It's 4:30 in the afternoon at Sunset and Bronson Studios in Hollywood, and a packed audience grooving to Daft Punk's "Get Lucky." This isn't a Daft Punk performance however, and really it's not a concert at all. It's a Monday afternoon taping of the Arsenio Hall Show. (And yes, the audience still does the "whoo whoo whoo" dog pound chant arm thing when Hall takes the stage.)
The song is being performed by The Posse, Hall's house band. This five person group is helmed by Robin DiMaggio, a drummer and L.A. music industry veteran of an early '90s L.A. band called Sexual Chocolate and the White Cream. (He was the only Caucasian member of the group, and thus the white cream.)
The Posse also includes bassist Alex Al, also a former member of Sexual Chocolate and the White Cream. They played clubs where Prince would play, and Vanilla Ice would come sit in with them, DiMaggio says. Arsenio was a fan and friend. (In fact, he and Eddie Murphy borrowed the band's name and used it in their 1988 film Coming to America). When Hall came back to late night TV last September, he asked DiMaggio to put the band back together.
While everyone's always talking about The Roots and their Jimmy Fallon gig (though, screw all of them for taking The Tonight Show back to New York), late night talk show band isn't the most glamorous gig in the world. Sure, there are lights, cameras and the occasional movie star, but it's a very technical job that requires The Posse to constantly be on their toes. DiMaggio says the group has 90 songs in their back pocket. They get 30 minutes a day to rehearse the almost 20 cues the show requires.
Tonight the group's main task is to warm up the audience and to provide the intro music for the guests, which today are The Butler director Lee Daniels and actress Naomie Harris. DiMaggio bases each day's song selection on the vibe he gets from the audience and the tone he wants to set for each guest - a Somalian actor gets east African music, a gaggle of reality TV stars doing a pole dancing demonstration gets "hardcore R&B."
When Hall cuts to a commercial, the group goes zero to 60 on a funked-out version of Drake's "Just Hold On, We're Going Home", which gets women in the audience on their feet and dancing.

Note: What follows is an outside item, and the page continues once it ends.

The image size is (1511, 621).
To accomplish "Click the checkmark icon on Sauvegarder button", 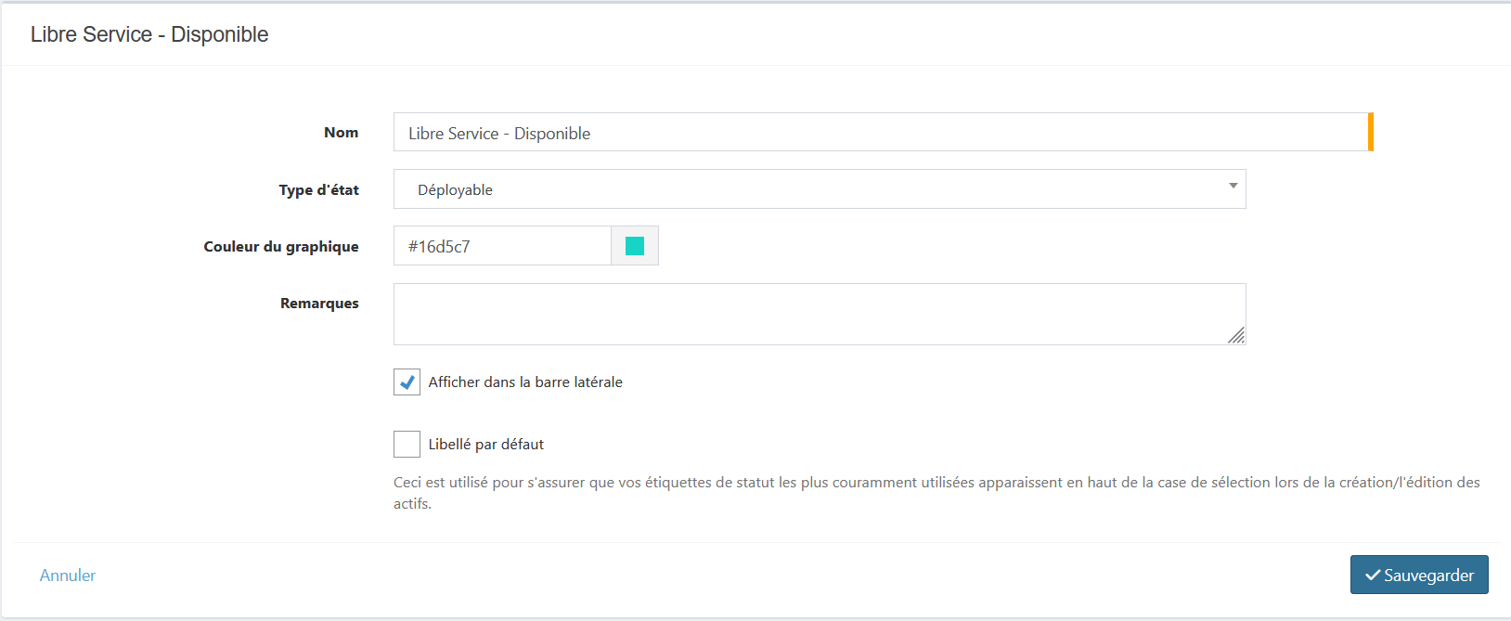I will coord(1372,576).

The group later plays "Return of the Mac" (which inspires an audience singalong) and then Prince's "Irresistible Bitch." While TV viewers only hear a few seconds of these segue songs, the band plays on during the break, giving the audience a mini-concert while everyone at home watches commercials. The group looks like they're having a good time.
In a way, they're a cover band, but what Rickey Minor at Jay Leno's show, Paul Schaffer at Letterman, and, yes, The Roots, reveal, is that the job requires both top notch musicianship and the ability to play almost anything at the drop of a hat.

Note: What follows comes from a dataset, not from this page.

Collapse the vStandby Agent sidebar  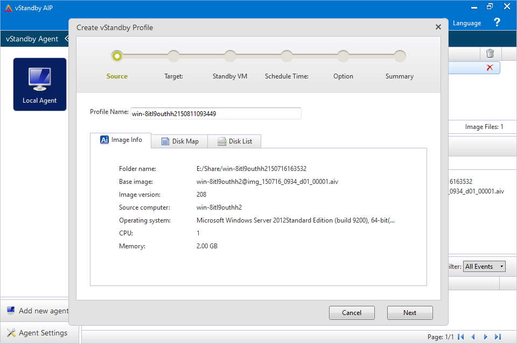tap(67, 39)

DiMaggio has been playing drums since he was a kid. His father was conductor of the National Orchestra of Paris and DiMaggio's family moved from France to L.A. when he was 12. He got his first touring gig when he was 16 and has since played in the backing bands of David Bowie, Dianna Ross and Paul Simon. "If you could get into his clique," DiMaggio says of Simon, "you were set for any other band, because his brand of music goes from American folk to African to Brazilian to blues to Americana rock and roll." He's also worked with Dr. Dre, Jonny Cash and Sean Lennon. The rest of The Posse are also industry vets - Alex Al toured with Michael Jackson for ten years, and DiMaggio nabbed keyboardist Victoria Theodore from Steve Wonder's band.
While someone else is responsible for booking the show's musical guests, The Posse often back up these artists, as Hall has a rule that no musical guests can use backing tracks. The group has played with Nas, DJ Quik, Billy Ray Cyrus, Flo Rida and others.

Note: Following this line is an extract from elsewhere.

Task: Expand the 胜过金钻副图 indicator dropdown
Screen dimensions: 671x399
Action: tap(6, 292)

DiMaggio has also been the Music Director for the United Nations since 2009, after being offered the job by former Secretary-General of the United Nations Kofi Annan. This position involves organizing music for galas and general assemblies and also grants DiMaggio diplomatic immunity - meaning that he can travel without a visa and easily gets out of speeding tickets. It also allows him to hang out with presidents and foreign dignitaries He speaks four languages, has an arm full of tattoos, is distantly related to Joe DiMaggio and begins a sentence with "the Dalai Lama once told me... " Now 42, in his free time he still checks out upcoming local music, goes to the movies and hangs out with his son at his house in Agoura Hills.
The members of The Posse might not be marquee names, but they're psyched for the steady gig, playing to enthusiastic audiences five times a week.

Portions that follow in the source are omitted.